La garantie prévue à l'article 1642-1 du code civil est exclusive de l'application de la responsabilité contractuelle de droit commun (3ème Civ., 13 février 2025, pourvoi n° 23-15.846).
Le vendeur d'immeuble à construire n'est pas tenu de la garantie de parfait achèvement, prévue à l'article 1792-6 du code civil, due par l'entrepreneur (3ème Civ., 30 mars 1994, pourvoi n° 92-17.225, Bulletin 1994 III N° 69).
Le vendeur en l'état futur d'achèvement est, comme les constructeurs, tenu, à l'égard des propriétaires successifs de l'immeuble, d'une responsabilité pour faute prouvée en ce qui concerne les désordres intermédiaires (3ème Civ., 4 juin 2009, pourvoi n° 08-13.239, Bull. 2009, III, n° 130).
En l'espèce, après avoir pris livraison avec réserves de leur bien immobilier le 12 octobre 2021, les époux [X] ont sollicité dans leur assignation du 2 décembre 2021, une indemnisation pour retard de livraison, pour les intérêts intercalaires d'avril 2020 à juin 2021 et pour le stockage de la cuisine.
Ils ont également réclamé la condamnation des sociétés Cala et Seixo Promotion à remédier sous astreinte aux malfaçons listées dans le procès-verbal de constat d'huissier du 12 octobre 2021 et dans la liste des réserves émises au moment de la livraison le 12 octobre 2021.
L'annexe du procès-verbal de livraison n'est pas produite, ce qui ne permet pas de prendre connaissance de la nature des réserves.
Le procès-verbal de constat produit du 12 octobre 2021 mentionne expressément que l'huissier de justice est intervenu au jour de la livraison pour constater les éventuelles réserves.
Les époux [X] ont donc entendu dans leur assignation viser les réserves apparentes à la livraison.
En conséquence, les sociétés Cala et Seixo promotion étaient fondées à revendiquer les dispositions spécifiques relatives à la vente en l'état futur d'achèvement s'agissant de la demande des acquéreurs concernant des réserves par nature apparentes.
Les acquéreurs ne justifient pas qu'il s'agit de désordres intermédiaires d'autant que l'examen du procès-verbal de constat d'huissier communiqué en appel confirme le caractère apparent des vices et non conformités allégués par les époux [X].
- S'agissant du délai
Selon l'article 1648 alinéa 2 du code civil, dans le cas prévu par l'article 1642-1, l'action doit être introduite, à peine de forclusion, dans l'année qui suit la date à laquelle le vendeur peut être déchargé des vices ou des défauts de conformité apparents.

......

● Liste des tâches:
**1)** Résumez le passage cité en deux phrases.
**2)** D'après le passage cité, à quelle date les époux [X] ont-ils délivré leur assignation ?
**3)** Reprenez la rédaction du passage cité à la suite de sa dernière phrase.

......

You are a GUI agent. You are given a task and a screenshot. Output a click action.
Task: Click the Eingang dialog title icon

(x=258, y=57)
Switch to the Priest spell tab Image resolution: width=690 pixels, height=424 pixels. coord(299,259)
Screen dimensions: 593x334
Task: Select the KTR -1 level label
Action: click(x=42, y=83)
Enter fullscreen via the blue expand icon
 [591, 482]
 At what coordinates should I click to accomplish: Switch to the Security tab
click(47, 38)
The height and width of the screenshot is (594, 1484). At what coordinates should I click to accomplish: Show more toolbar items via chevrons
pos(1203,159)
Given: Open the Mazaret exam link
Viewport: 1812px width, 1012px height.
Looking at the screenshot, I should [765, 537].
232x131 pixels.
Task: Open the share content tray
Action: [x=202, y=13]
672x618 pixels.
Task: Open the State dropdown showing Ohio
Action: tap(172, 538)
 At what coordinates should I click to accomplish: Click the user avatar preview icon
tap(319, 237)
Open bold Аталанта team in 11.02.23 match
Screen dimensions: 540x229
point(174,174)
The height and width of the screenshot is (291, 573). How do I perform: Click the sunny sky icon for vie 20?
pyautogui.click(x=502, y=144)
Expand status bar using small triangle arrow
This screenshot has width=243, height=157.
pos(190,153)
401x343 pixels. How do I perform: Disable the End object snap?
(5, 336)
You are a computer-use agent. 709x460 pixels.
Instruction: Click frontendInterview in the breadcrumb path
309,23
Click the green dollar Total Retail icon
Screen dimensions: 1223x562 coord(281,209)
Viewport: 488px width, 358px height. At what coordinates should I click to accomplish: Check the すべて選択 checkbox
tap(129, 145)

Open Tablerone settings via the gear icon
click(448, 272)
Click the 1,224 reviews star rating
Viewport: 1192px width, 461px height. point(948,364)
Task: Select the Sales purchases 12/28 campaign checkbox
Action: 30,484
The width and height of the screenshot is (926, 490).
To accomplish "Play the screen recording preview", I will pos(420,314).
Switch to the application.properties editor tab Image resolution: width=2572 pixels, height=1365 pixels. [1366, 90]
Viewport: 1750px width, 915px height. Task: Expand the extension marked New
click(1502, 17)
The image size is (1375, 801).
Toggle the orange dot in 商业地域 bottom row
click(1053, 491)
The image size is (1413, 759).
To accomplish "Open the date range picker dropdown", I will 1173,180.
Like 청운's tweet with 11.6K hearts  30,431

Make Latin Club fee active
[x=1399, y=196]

......

● Résultats par tâche:
**1)** Après avoir pris livraison avec réserves le 12 octobre 2021, les époux [X] ont demandé une indemnisation ainsi que la condamnation des sociétés Cala et Seixo Promotion à remédier sous astreinte aux malfaçons relevées. Les réserves visées étant apparentes à la livraison, ces sociétés étaient fondées à invoquer les dispositions propres à la vente en l'état futur d'achèvement, et les acquéreurs ne justifient pas qu'il s'agit de désordres intermédiaires.

**2)** Le 2 décembre 2021.

**3)**
En application des dispositions de l'article 1648, alinéa 2, du Code civil, l'acquéreur est recevable pendant un an, à compter de la réception des travaux ou de la prise de possession des ouvrages, à intenter contre le vendeur l'action en garantie des vices apparents, mêmes dénoncés postérieurement à l'écoulement du délai d'un mois après la prise de possession prévu par l'article 1642-1 du même code (3ème Civ., 22 mars 2000, pourvoi n° 98-20.250, Bull. 2000, III, n° 63).
Le point de départ du délai court au plus tardif des deux évènements suivants : la réception des travaux, avec ou sans réserve ou l'expiration d'un délai d'un mois après la prise de possession par l'acquéreur.
En l'espèce, le point de départ du délai est fixé au 12 novembre 2021 soit un mois après la livraison du 12 octobre 2021.
- S'agissant de l'interruption du délai
L'assignation n'interrompant le délai de forclusion que pour les désordres qui y sont expressément mentionnés, justifie légalement sa décision déclarant irrecevables les demandes en réparation de certains désordres formées par le maître de l'ouvrage la cour d'appel qui constate qu'aucune demande en réparation de ces désordres n'a été formée dans la première assignation délivrée dans le délai et retient que la première décision n'avait pas statué sur ces désordres et ne pouvait avoir l'autorité de la chose jugée pour des demandes dont la juridiction n'était alors pas saisie (3ème Civ., 20 octobre 1993, pourvoi n° 92-12.325, Bulletin 1993 III N° 123).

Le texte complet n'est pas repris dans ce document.